El discurso de Milei contra la prensa refleja una tendencia autoritaria que, si no se modera, podría socavar las bases de un sistema democrático pluralista. La confrontación abierta, disfrazada de defensa propia, amenaza con transformar la relación entre poder y medios en un enfrentamiento que favorece la censura previa y la desinformación, en perjuicio de la ciudadanía y de la salud institucional del país.

En un escenario que evidencia la creciente tensión entre el gobierno y los medios de comunicación, Javier Milei ha llevado su discurso crítico y agresivo hacia la prensa a un nivel que preocupa por su tono y por las implicancias que genera en la democracia. El presidente, que no ha dudado en emplear insultos y chicanas para desacreditar a los periodistas, profundiza así una estrategia que pone en duda los límites entre la libertad de expresión y el hostigamiento institucional.

El episodio más destacado ocurrió durante la noche del martes, cuando Milei, acompañado de su asesor Santiago Caputo, justificó una actitud claramente intimidatoria contra un periodista acreditado en un debate porteño. Caputo tomó la credencial del fotógrafo Antonio Becerra, de Tiempo Argentino, y le sacó una foto con su celular, en un acto que fue ampliamente condenado por sindicatos, medios y dirigentes políticos. Sin embargo, el propio Milei salió a respaldar la acción, compartiendo publicaciones que cuestionan la libertad de prensa y sugieren que la persecución a los periodistas es una forma de defensa.

El presidente no solo justificó la intimidación, sino que también atacó a periodistas específicos, como Ignacio Girón de CNN en Español, a quien calificó de «mentiroso» por informar sobre versiones de que Manuel Adorni no asistiría al debate. La respuesta fue una acusación de «mentira» y un llamado a que el periodista pida disculpas, acompañada de un mensaje que, en su lógica, busca cuestionar la honestidad de los medios y su labor informativa.

Pero no es solo un caso aislado. Milei ha replicado en redes sociales una serie de publicaciones que refuerzan su narrativa de que los periodistas mienten, inventan operaciones y conspiran contra su gestión. En particular, ha cuestionado la falta de autocrítica de los medios, sugiriendo que si los periodistas cometieran errores, deberían pedir perdón en lugar de reaccionar con ataques. Su discurso parece alimentarse de una percepción de persecución, en la que la prensa es una enemistad a combatir.

Este estilo confrontativo revela una estrategia que va más allá del debate político: busca deslegitimar a la prensa como control social y como garante de la democracia. La constante referencia a «mentiras» y «calumnias» refuerza una narrativa que cuestiona la objetividad y la ética periodística, alimentando un clima en el que la crítica se vuelve hostilidad y la libertad de prensa, un objetivo a restringir.

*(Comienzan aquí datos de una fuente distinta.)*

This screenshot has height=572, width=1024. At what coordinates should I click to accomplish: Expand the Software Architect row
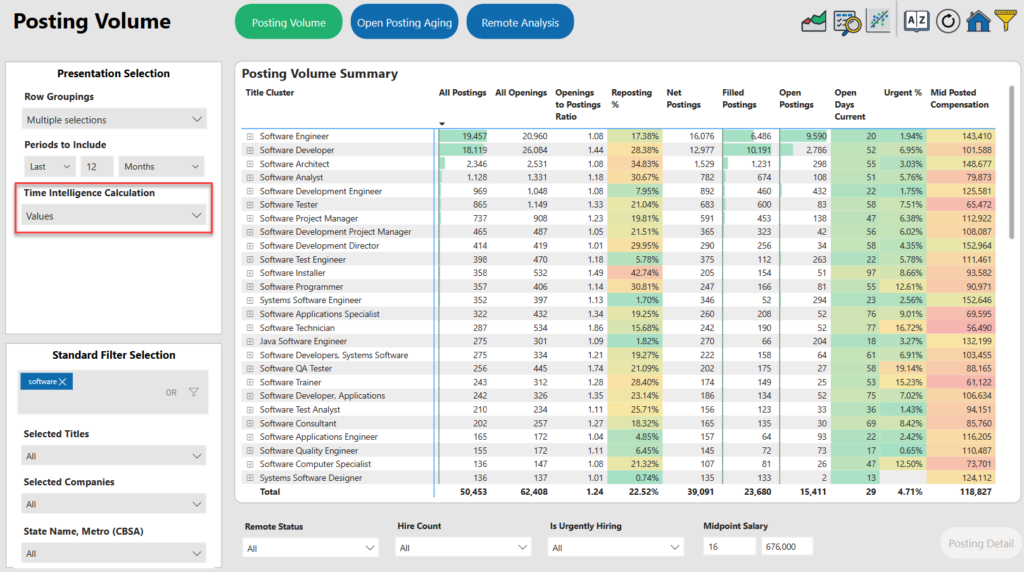250,164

Las consecuencias de esta postura son preocupantes. La libertad de prensa no solo implica el derecho a informar y ser informado, sino también la obligación de mantener un diálogo respetuoso y basado en la verdad. La agresividad y los insultos, en cambio, erosionan ese principio y pueden sentar un peligroso precedente, en el que la censura y la intimidación se presenten como respuestas legítimas ante la crítica.